Yes, long before Sony added 3D capabilities to the PS3 and Nintendo unveiled the 3DS, two companies made pioneering efforts in the field of 3D gaming. And while both systems ultimately proved to be failures, the lessons learned from their departure and the technology they employed nevertheless played their part in paving the way towards a future that – whether we like it or not – seems destined to involve 3D technology, at least for the foreseeable future.
In 1982, a company called Smith Engineering developed a strange little video game console called the Vectrex. Unlike other machines, which plugged into an existing monitor or TV set, the Vectrex was an all-in-one solution, consisting of a console that had its own screen built into the front of it.
It needed to take this step because the whole point of the Vectrex was that it promised to display vector images in 3D, something that at the time wasn’t possible on regular television sets. Using a series of cheap optical illusions and high-speed image swapping, the Vectrex was able to provide glasses-free 3D viewing by tricking the player into thinking a rapidly moving object was in fact appearing in 3D space.

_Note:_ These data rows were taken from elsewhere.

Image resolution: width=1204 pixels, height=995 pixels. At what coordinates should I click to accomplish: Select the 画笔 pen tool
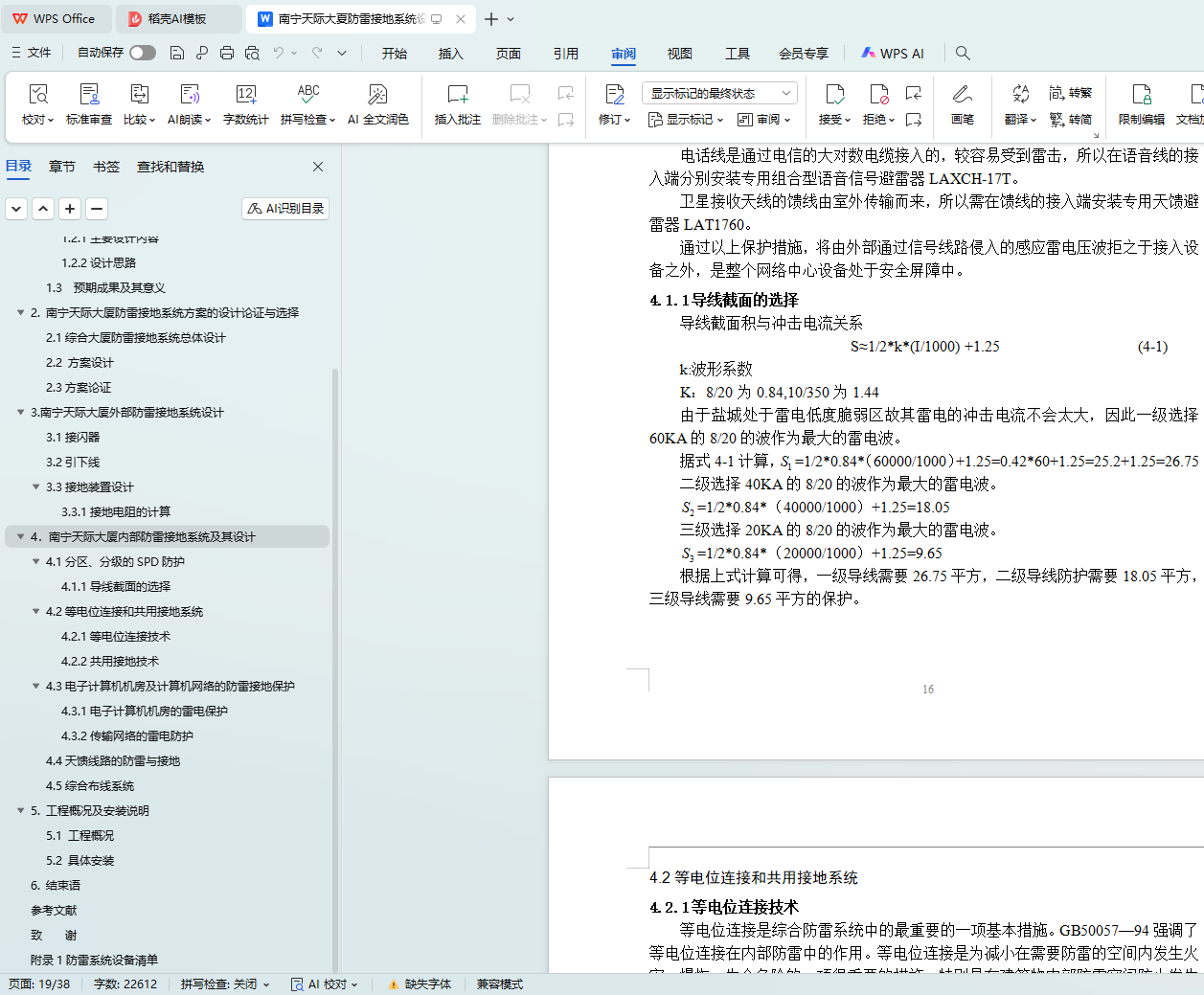point(962,103)
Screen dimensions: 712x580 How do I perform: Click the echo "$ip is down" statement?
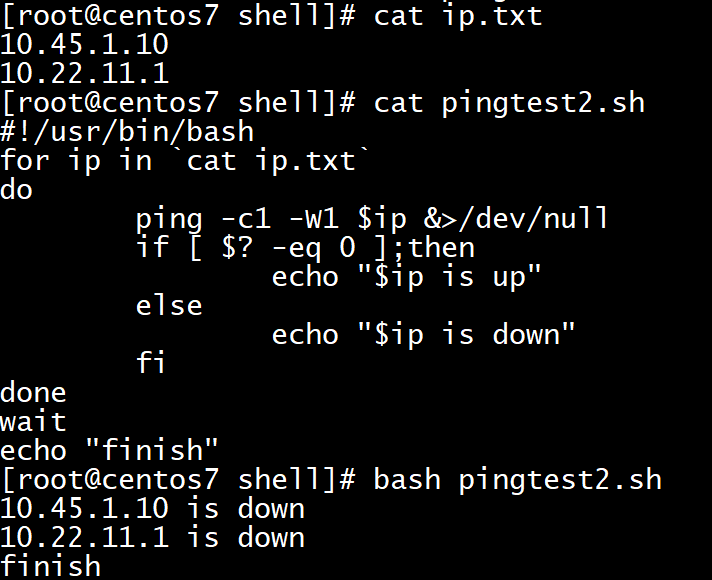[x=424, y=335]
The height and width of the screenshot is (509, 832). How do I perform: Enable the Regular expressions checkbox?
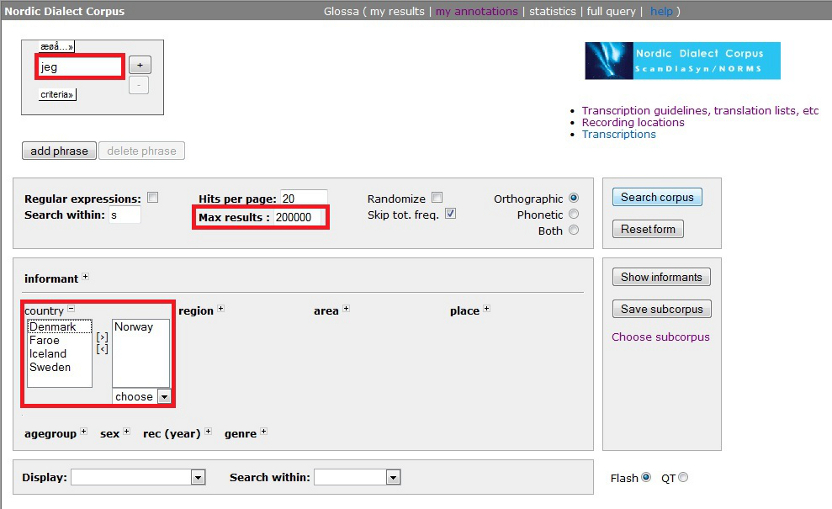pos(153,198)
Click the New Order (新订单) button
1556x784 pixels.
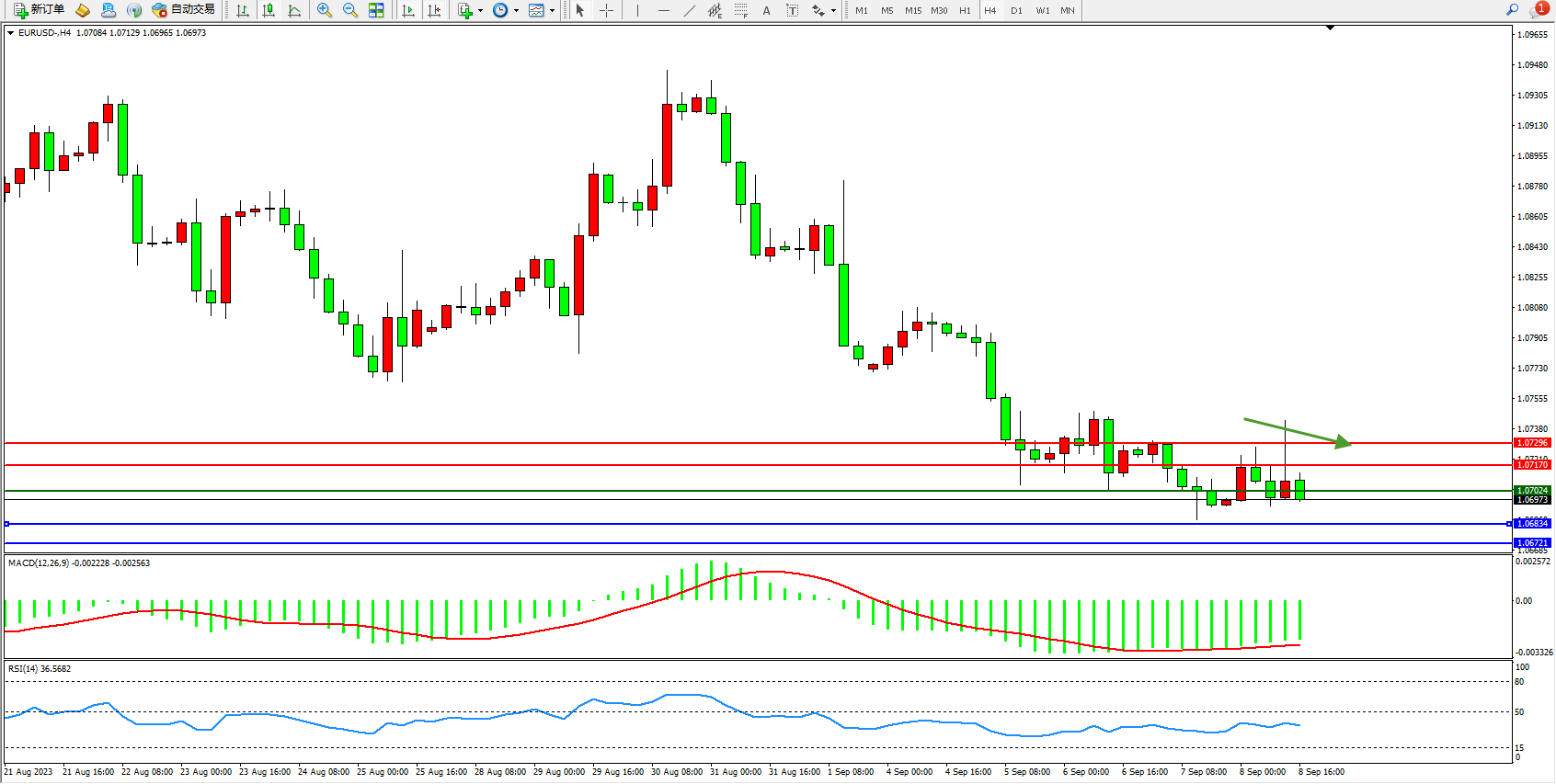click(39, 10)
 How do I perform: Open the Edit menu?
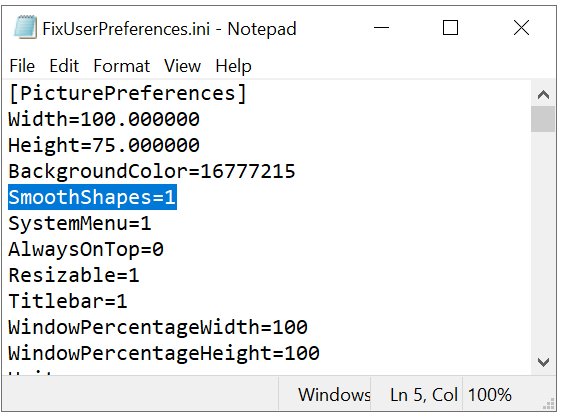[x=64, y=66]
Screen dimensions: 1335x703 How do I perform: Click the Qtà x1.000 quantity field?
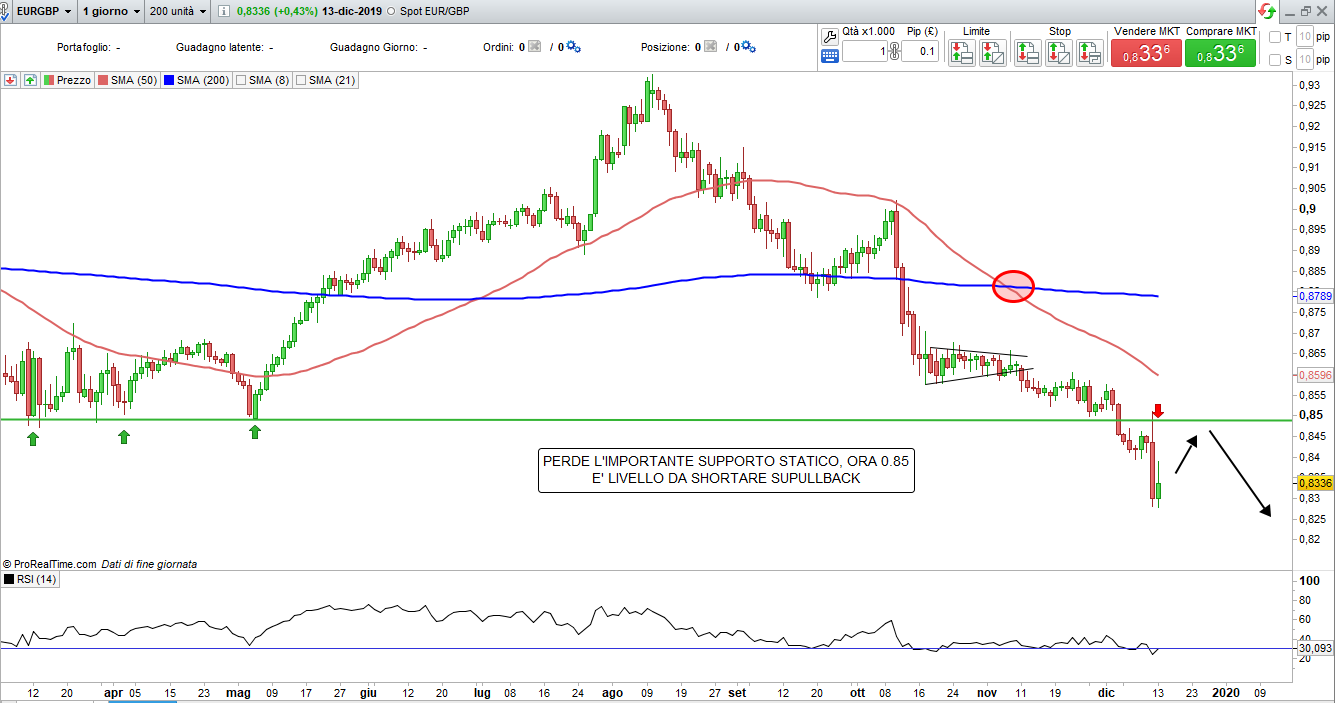tap(864, 52)
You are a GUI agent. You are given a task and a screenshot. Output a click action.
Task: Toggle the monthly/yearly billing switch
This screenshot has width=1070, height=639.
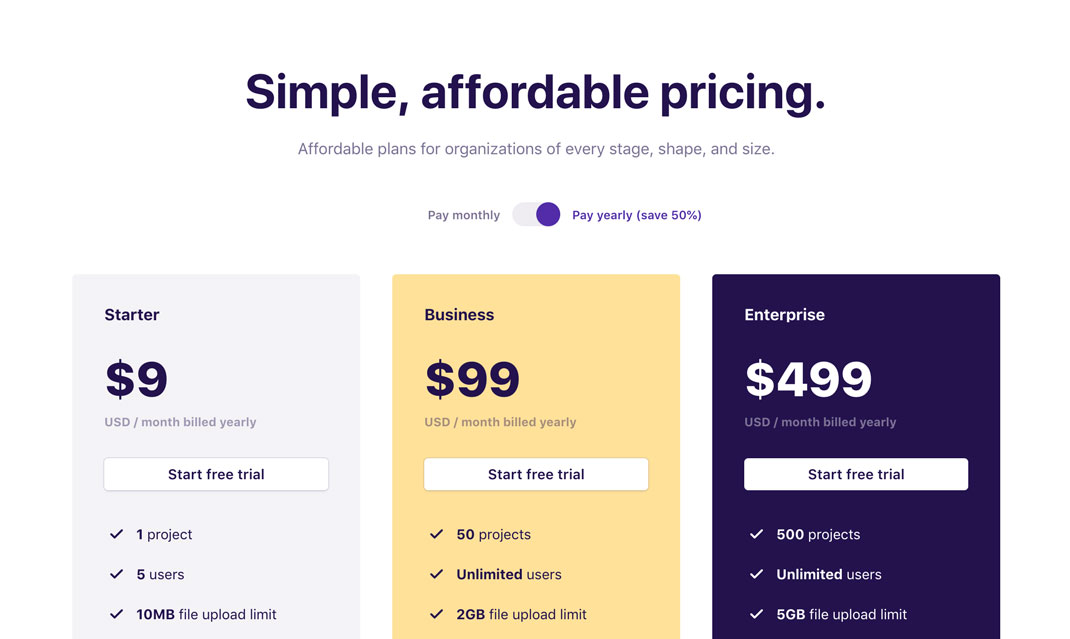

While it was an incredibly advanced piece of technology, the Vectrex had the poor luck of being released just prior to the great North American video game market crash of 1983, and thus never found much commercial success (though it is still treasured by collectors and game historians to this day).
Six years later – and six years before Nintendo released the 3D Virtual Boy – console and arcade gaming powerhouse Sega unleashed the SegaScope 3D, a 3D glasses system for its existing 8-bit Master System console (which unlike the Vectrex was connected to regular TV sets.
If the Vectrex’s 3D technology was pioneering, the SegaScope’s was visionary, employing the same basic techniques that you’ll see used in a 3D movie playing in a cinema today. They worked using a pair of “shutter” glasses, which would rapidly black out one lens at a time in tandem with a flickering image on the user’s TV set.
For the time, the effect was impressive, however due to the complexity involved in making games compatible with the SegaScope system, titles had to be specifically coded to take advantage of the 3D effects. As a result, only eight games were ever released for the SegaScope, though many were classics, including 3D versions of Sega hits like Out Run and Space Harrier. Most of these games were also, in a nice touch, also coded to play in 2D.
While the SegaScope never found much commercial success either – blame the peripheral’s $US50 price, the lack of games and the fact it was not compatible with the Master System II, Sega’s updated version of the console – the advanced nature of its technology showed that 3D gaming on a home console wasn’t just possible, it was in many ways a step up from “regular” gaming.
While the Vectrex was entirely pitched at 3D gaming, and Sega’s solution was with first-party hardware, Nintendo gamers were not entirely left out in the cold. Square Enix, the developers of the Final Fantasy series, released three games for the Nintendo Entertainment System that, thanks to dedicated programming, were able to make use of “anaglyph” 3D, which is the simple kind that uses the red and blue glasses so synonymous with 3D viewing.
Then, in the early 1990s, Sega would return to 3D gaming with its “holographic” arcade cabinets (which really just used mirrors to create the illusion of 3D), for which only two games were ever released, fighting game Holosseum (above) and FMV disaster Time Traveler. Both were awful, which may be why most of you have never heard of them or the cabinets before.
In 1994, of course, Nintendo would follow in these company’s footsteps and release the doomed (and famous) Virtual Boy, a 3D “handheld” that was about as portable as it was easy on the player’s eyes. It, ironically, can be deemed a failure, its lack of games, lack of sales and lack of and real technological contribution to the industry meaning its only use was in showing Nintendo what not to do when planning the 3DS.